Stored items
*** Begin section ***
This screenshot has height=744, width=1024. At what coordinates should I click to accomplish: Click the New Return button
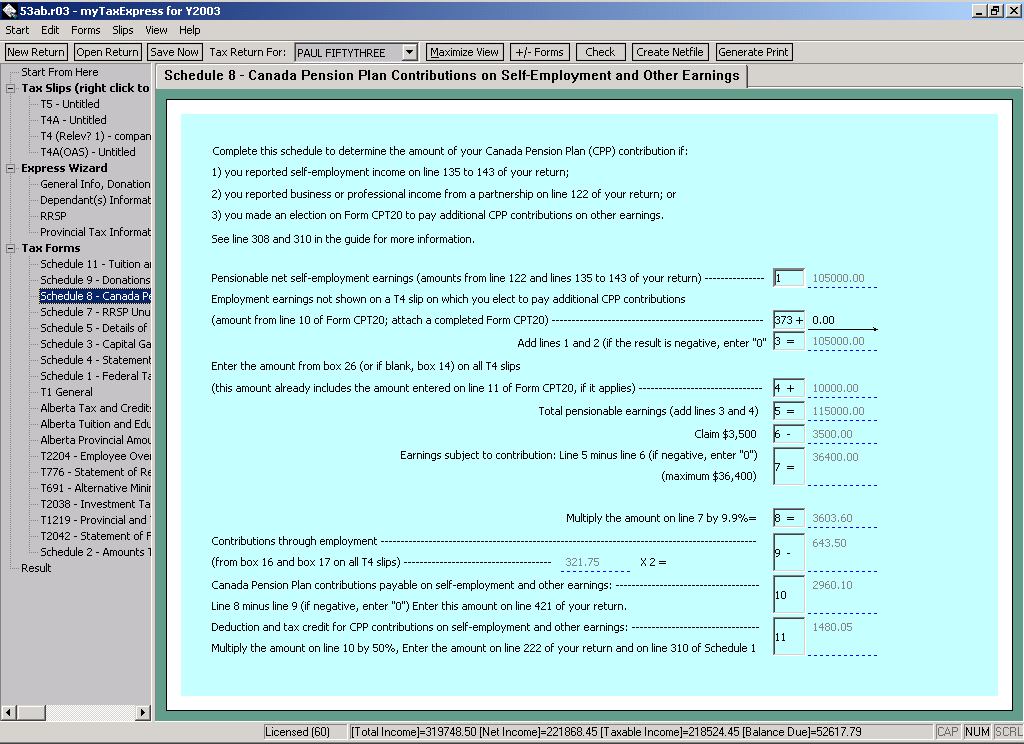click(36, 52)
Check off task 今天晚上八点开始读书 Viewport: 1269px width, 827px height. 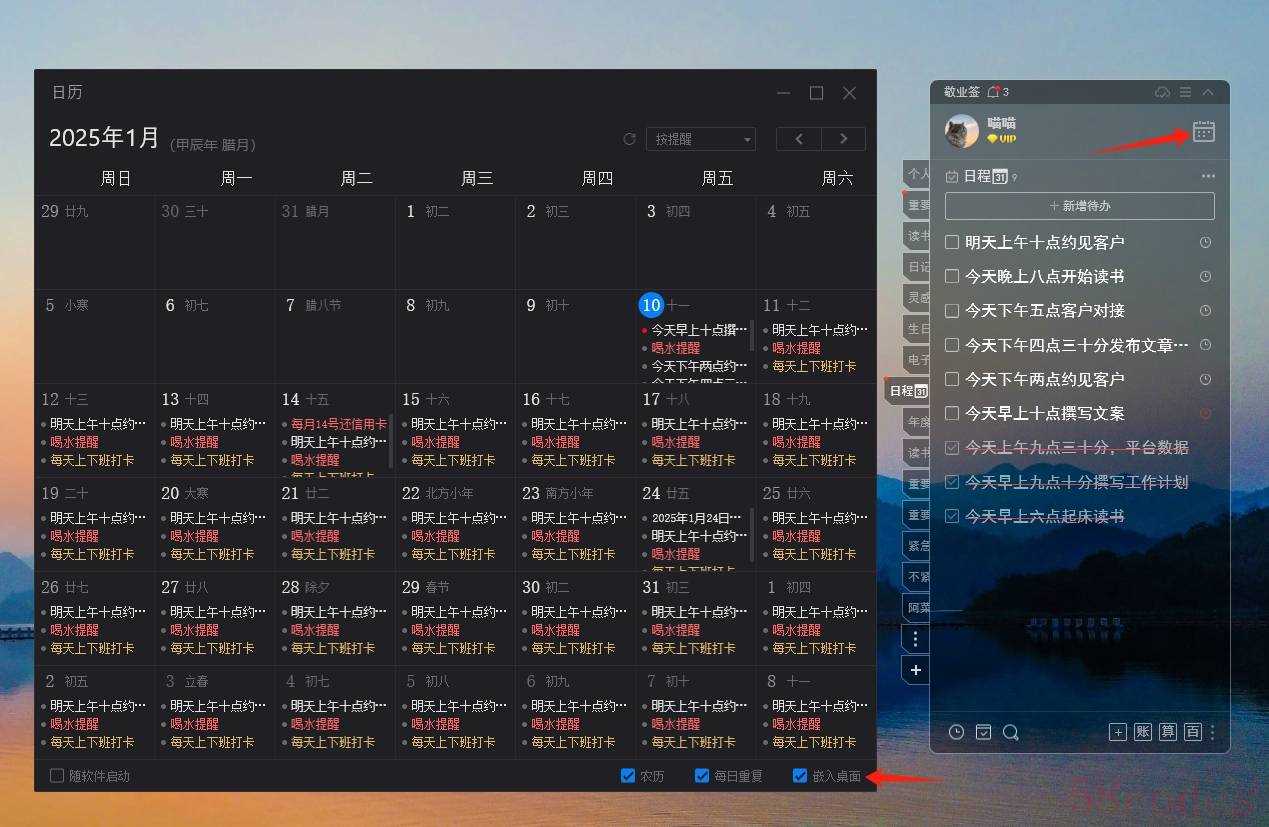point(953,276)
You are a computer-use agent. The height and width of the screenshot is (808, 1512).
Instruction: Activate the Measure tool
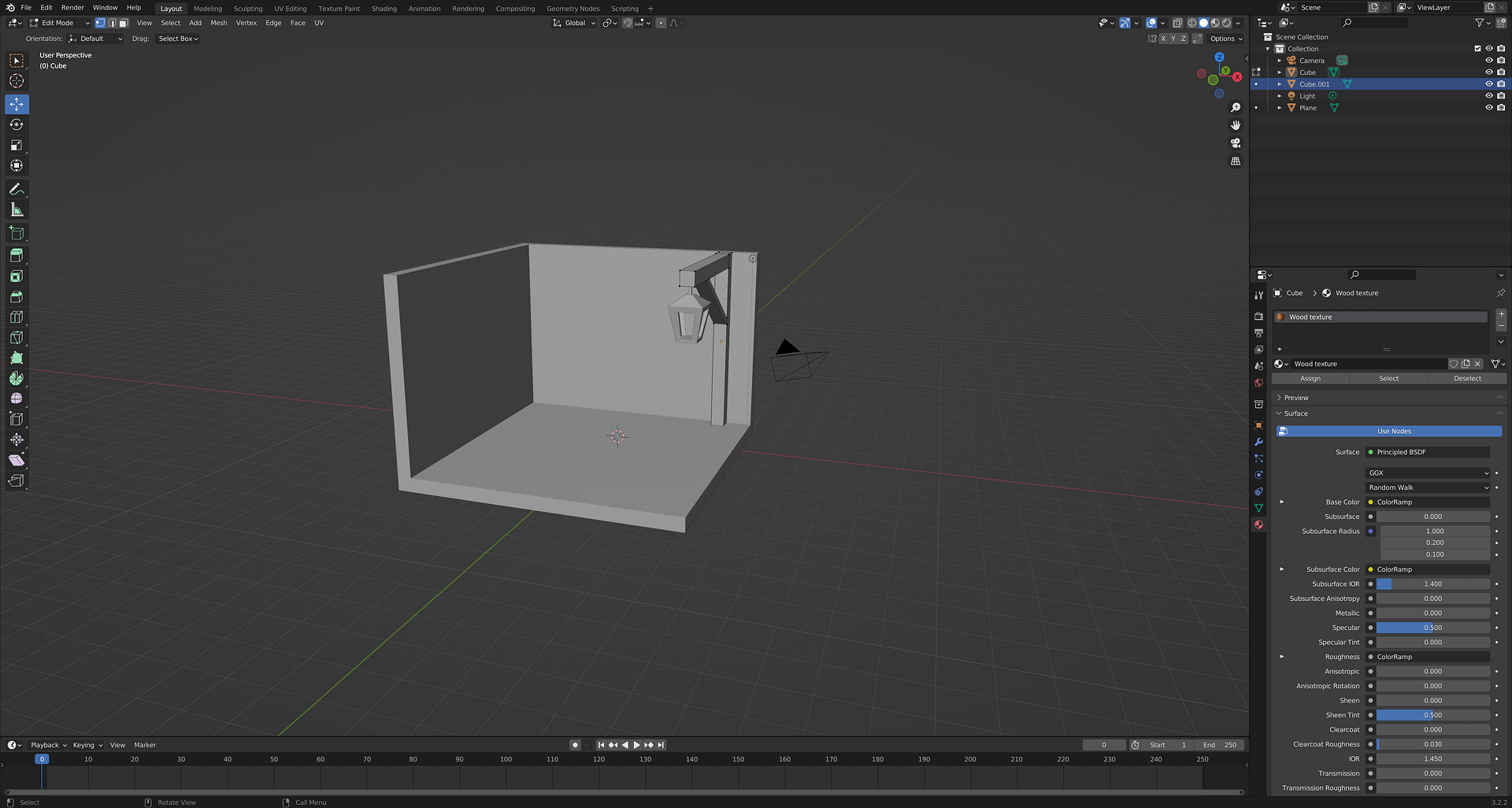pos(17,209)
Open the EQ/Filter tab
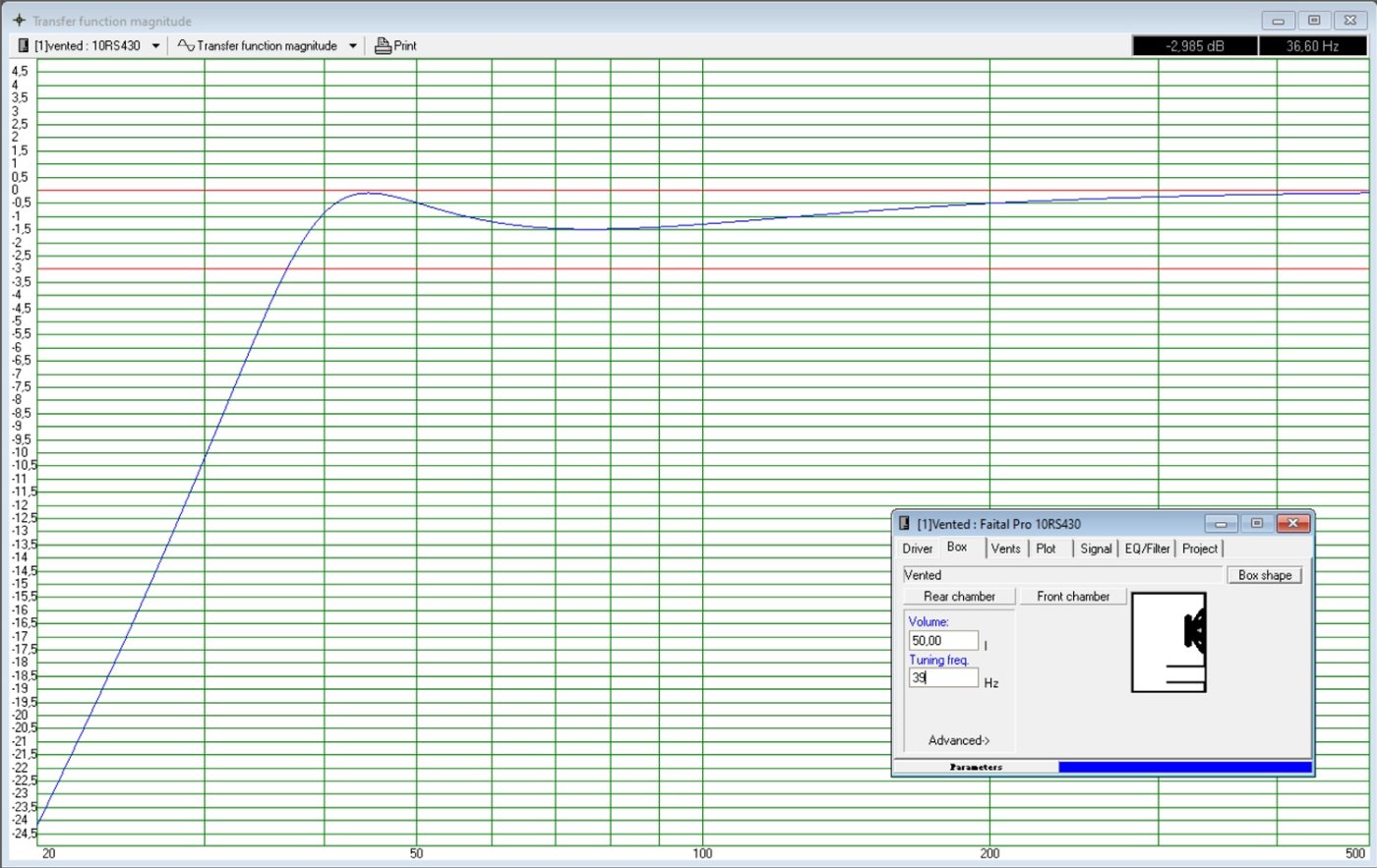 [1147, 549]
*** End section ***
#### [Requirement]
Copy exactly the lines from the one containing "You are a computer-use" to the end of the records, both included, and leave the pictures out.

#### [Written answer]
You are a computer-use agent. The height and width of the screenshot is (808, 1512).
Instruction: Activate the Measure tool
pos(17,209)
Open the EQ/Filter tab
 [1147, 549]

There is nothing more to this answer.